[Element and text location data]

───

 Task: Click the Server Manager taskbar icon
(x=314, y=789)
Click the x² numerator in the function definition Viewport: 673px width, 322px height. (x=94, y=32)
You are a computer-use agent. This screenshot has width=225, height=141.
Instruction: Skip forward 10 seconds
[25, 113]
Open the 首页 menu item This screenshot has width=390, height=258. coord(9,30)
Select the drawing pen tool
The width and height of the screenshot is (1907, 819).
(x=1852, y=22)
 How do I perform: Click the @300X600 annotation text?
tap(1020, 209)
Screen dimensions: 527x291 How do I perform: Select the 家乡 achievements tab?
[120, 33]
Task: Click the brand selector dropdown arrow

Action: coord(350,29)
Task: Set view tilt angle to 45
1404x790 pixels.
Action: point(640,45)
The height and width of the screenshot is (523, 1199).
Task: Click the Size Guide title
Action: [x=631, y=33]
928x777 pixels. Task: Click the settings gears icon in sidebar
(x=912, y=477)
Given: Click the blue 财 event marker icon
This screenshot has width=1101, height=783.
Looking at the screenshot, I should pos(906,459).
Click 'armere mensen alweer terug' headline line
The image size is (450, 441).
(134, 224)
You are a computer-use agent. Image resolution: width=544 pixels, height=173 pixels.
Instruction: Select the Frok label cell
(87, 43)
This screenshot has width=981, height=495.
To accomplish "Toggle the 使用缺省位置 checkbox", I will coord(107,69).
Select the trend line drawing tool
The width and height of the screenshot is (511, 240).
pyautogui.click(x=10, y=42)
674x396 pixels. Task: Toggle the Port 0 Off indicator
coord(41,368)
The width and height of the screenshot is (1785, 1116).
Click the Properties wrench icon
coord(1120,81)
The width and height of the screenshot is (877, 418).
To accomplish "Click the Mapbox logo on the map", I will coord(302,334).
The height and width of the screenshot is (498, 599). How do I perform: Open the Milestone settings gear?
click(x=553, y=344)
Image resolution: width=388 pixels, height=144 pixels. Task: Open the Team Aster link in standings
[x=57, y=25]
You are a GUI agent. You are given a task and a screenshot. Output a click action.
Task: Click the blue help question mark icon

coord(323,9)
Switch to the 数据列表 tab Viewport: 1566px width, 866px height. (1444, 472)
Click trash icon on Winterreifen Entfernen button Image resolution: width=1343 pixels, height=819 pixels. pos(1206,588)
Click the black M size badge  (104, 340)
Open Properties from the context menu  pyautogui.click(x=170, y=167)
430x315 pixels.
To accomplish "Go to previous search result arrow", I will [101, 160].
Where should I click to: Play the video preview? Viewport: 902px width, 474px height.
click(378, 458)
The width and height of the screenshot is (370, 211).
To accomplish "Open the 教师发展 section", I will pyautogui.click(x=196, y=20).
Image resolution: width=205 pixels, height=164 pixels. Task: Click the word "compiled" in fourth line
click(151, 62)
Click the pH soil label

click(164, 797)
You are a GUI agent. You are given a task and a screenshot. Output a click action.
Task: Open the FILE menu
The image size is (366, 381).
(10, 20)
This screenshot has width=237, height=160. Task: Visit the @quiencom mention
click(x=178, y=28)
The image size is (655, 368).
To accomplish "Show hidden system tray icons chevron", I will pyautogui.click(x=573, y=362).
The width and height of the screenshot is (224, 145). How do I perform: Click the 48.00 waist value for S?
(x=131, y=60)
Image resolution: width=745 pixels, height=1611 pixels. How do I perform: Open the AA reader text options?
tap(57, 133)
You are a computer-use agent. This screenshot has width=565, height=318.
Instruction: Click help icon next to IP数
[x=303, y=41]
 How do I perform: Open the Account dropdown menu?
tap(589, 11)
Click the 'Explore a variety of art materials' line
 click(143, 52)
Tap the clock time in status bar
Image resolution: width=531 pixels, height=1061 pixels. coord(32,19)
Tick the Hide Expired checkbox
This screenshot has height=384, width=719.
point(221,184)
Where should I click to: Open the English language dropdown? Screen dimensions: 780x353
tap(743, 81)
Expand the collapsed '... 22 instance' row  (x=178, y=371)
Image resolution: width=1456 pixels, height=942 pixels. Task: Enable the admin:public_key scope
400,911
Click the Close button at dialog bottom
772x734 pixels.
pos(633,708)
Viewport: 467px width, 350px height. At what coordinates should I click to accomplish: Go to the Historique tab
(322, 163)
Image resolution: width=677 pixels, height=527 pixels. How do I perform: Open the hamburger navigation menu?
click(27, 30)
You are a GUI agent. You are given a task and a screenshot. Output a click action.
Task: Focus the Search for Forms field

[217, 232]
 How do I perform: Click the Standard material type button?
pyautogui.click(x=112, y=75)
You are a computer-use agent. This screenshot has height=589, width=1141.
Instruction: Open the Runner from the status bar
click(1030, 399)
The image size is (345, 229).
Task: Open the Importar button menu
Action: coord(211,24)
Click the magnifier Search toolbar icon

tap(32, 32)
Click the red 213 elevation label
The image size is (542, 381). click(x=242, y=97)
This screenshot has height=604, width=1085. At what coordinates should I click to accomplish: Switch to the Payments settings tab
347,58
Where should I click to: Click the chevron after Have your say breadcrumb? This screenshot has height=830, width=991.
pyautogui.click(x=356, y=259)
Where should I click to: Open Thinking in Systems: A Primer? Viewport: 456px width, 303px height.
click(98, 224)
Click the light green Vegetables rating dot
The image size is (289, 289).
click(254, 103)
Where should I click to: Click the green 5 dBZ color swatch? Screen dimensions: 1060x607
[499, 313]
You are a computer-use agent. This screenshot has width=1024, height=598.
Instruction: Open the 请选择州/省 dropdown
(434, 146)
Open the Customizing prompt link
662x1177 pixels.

───

*Work to be completed:*
Reproduce verbatim everything in the records from the line containing "Open the 首页" down to the line containing "(x=912, y=477)", both of those lines included.

*The result:*
Open the 首页 menu item This screenshot has width=390, height=258. coord(9,30)
Select the drawing pen tool
The width and height of the screenshot is (1907, 819).
(x=1852, y=22)
 How do I perform: Click the @300X600 annotation text?
tap(1020, 209)
Screen dimensions: 527x291 How do I perform: Select the 家乡 achievements tab?
[120, 33]
Task: Click the brand selector dropdown arrow

Action: coord(350,29)
Task: Set view tilt angle to 45
1404x790 pixels.
Action: point(640,45)
The height and width of the screenshot is (523, 1199).
Task: Click the Size Guide title
Action: [x=631, y=33]
928x777 pixels. Task: Click the settings gears icon in sidebar
(x=912, y=477)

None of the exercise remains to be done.